Ou seja, estes 8 objectivos do milénio, definidos inicialmente, foram uma espécie de “ponta de lança”, eles vieram a constituir a base a partir da qual foi possível, então, evoluir para outro “patamar”. Já não se fala, agora, em igualdade entre Homem e Mulher, fala-se em Igualdade de Género; já não se fala, agora, de Educação em geral, fala-se de uma Educação onde a Ideologia de Género é um tema constante. É assim, desta forma, que toda esta agenda se vem desenvolvendo e implementando nos países. Claro que não nos opomos às grandes propostas e objectivos gerais da A2030, os quais são desejáveis para qualquer ser humano razoável. Mas por detrás de toda esta linguagem, frequentemente manipulada e forjada, está toda uma agenda política e ideológica (e por isso mesmo tão criticável, como qualquer outra) à qual ninguém pode ser obrigado a submeter-se.

7. Liberdade Religiosa e a A2030

Como nos alerta numa recente Conferência sobre o tema, o especialista em Direito Religioso, Thiago Vieira: “Como se explica a ausência do tema, Liberdade religiosa, da agenda 2030 da ONU? Num mundo onde 70% das pessoas sofre de perseguição religiosa severa (não simbólica); China, Índia, Rússia, África, Médio Oriente, têm fortes restrições à liberdade religiosa. E, na Agenda da ONU, não existe qualquer preocupação em relação à liberdade religiosa”. A liberdade de crença é diferente de liberdade religiosa; A liberdade de crença é algo do foro íntimo = eu creio. A pessoa acredita, catequiza-se, baptiza-se e está a exercer o seu direito de crença. Outra coisa diferente é a liberdade religiosa, é o direito de colocar em prática, publicamente, aquilo em que se acredita; dar uma palestra, uma conferência sobre o catolicismo, sobre Jesus Cristo, numa universidade, por exemplo. O que é que tudo isto tem a ver com a agenda da ONU? “Em nenhum momento do documento”, continua Thiago Vieira, “se ouve a palavra religião; nas 169 metas houve-se a palavra “religião” apenas duas vezes, mas sempre como não podendo constituir um obstáculo à consecução da meta”.

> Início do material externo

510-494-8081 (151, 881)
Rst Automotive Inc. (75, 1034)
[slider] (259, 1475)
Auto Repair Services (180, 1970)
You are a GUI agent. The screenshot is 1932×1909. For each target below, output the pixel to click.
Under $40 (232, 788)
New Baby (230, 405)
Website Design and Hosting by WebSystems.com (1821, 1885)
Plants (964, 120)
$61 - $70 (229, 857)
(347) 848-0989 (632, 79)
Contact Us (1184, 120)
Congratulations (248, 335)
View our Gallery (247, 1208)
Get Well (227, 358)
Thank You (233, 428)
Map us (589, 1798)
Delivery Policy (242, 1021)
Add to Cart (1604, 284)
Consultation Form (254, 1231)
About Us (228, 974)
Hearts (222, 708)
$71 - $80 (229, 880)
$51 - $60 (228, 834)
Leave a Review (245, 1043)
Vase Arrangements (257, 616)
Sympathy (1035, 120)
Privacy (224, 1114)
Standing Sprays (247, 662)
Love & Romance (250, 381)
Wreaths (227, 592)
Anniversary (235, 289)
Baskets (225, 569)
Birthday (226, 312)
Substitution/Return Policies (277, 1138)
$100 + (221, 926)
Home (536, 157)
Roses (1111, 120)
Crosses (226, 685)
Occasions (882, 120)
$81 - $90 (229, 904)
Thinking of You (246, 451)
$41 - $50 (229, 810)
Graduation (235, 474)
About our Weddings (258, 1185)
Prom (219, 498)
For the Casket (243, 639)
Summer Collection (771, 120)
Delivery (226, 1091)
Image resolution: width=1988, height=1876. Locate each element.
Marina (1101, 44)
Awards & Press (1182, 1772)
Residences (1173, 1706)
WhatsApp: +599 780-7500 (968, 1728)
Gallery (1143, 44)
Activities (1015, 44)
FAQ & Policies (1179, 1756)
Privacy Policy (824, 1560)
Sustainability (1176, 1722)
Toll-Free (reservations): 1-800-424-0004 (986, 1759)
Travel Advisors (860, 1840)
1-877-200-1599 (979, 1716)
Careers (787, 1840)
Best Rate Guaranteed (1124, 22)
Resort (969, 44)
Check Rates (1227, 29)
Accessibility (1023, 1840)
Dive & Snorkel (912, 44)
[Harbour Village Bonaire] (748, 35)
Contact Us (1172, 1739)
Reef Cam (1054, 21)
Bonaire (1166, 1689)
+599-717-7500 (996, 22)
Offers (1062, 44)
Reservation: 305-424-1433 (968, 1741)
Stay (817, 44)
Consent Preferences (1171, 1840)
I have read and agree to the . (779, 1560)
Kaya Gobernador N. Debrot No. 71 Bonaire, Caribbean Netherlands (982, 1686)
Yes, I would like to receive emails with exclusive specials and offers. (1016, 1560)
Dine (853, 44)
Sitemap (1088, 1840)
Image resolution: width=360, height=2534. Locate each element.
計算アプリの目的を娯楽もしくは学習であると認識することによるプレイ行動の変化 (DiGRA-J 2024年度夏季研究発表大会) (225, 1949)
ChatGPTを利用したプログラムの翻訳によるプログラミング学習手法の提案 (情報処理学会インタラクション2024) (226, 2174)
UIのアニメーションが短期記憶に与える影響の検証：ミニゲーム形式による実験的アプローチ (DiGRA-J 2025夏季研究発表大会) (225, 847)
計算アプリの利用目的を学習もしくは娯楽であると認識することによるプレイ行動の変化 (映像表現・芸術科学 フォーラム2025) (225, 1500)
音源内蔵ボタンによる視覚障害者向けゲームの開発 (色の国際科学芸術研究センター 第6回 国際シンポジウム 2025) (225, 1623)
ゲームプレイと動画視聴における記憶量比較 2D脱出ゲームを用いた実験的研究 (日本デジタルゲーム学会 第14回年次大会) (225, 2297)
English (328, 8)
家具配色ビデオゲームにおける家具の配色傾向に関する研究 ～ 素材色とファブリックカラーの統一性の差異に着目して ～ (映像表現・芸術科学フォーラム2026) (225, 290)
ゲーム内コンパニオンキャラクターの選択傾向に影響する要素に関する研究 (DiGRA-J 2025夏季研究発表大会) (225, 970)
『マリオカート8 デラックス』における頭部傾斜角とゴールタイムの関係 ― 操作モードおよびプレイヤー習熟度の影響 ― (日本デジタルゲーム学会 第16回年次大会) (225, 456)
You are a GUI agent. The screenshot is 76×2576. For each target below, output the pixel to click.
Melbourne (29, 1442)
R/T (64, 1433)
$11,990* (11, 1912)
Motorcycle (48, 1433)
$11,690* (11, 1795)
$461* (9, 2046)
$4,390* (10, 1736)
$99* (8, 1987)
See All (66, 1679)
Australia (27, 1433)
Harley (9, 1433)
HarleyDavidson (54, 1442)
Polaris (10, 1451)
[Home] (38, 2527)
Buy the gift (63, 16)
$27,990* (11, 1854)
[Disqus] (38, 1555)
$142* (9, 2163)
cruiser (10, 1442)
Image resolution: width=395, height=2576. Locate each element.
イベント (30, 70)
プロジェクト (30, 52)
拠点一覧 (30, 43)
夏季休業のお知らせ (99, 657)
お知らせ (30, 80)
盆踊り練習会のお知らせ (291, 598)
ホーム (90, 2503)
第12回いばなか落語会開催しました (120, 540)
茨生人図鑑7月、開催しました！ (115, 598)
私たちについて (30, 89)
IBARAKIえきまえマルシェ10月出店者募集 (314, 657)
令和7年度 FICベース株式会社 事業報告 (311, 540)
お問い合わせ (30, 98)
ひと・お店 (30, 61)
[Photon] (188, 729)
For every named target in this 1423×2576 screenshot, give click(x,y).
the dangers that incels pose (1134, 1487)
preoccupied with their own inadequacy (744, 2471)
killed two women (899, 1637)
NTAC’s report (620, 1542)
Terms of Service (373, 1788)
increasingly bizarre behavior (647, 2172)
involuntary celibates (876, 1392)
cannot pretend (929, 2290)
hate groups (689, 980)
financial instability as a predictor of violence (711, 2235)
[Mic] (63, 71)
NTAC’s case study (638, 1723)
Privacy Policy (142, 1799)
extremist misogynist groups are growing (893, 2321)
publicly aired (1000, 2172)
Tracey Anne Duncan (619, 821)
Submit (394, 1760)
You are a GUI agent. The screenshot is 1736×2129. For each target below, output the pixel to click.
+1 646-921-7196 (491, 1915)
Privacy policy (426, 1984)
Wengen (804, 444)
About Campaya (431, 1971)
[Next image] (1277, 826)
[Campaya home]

A Religião sempre foi considerada um dos núcleos centrais dos Direitos Humanos, como um dado e um pressuposto antropológico fundamental. Por isso mesmo, sempre foi considerada como sendo algo positivo, intrinsecamente bom para a promoção da paz e bem estar dos povos. Lamentavelmente, os documentos da A2030 de 2015 expressam uma visão redutora, parcial da religião, como sendo algo não conducente à  concórdia e à paz, mas como algo gerador de divisão e conflito. É assim considerada como uma ameaça ao sucesso da A2030. Esta visão caricatural da religião está, contudo, em contradição com os próprios objectivos da A2030, pois tendo esta como fim último o pleno desenvolvimento do potencial humano, jamais poderá este ser alcançado se houver uma amputação de uma das dimensões mais estruturantes do ser humano, isto é, a sua dimensão religiosa, a sua abertura à transcendência. Constata-se, cada vez mais, nas políticas públicas, uma diminuição do tema da Liberdade religiosa. A LR tenderá, e os sinais apontam nesse sentido, a estar limitada à liberdade de culto, a qual, será progressivamente confinada ao espaço privado.

Lamentavelmente, os países mais ricos, mais influentes, mais poderosos (e mais egoístas) vão instrumentalizando as estruturas, as reuniões, as assembleias que sustentam e alimentam estes organismos internacionais, acabando por ir impulsionando, promovendo e impondo as suas próprias agendas. São objectivos, metas e compromissos que, finalmente, mais os beneficia a si próprios e aos seus interesses particulares, do que propriamente às verdadeiras necessidades das pessoas e das sociedades como um todo. As religiões, particularmente o Catolicismo e a Igreja Católica, ainda vão sendo um contrapoder com peso global significativo, que é assim, preciso, fragilizar, neutralizar, tornar insignificante. A Liberdade religiosa é uma temática à escala global, na ordem do dia; é urgente tratá-la como tal.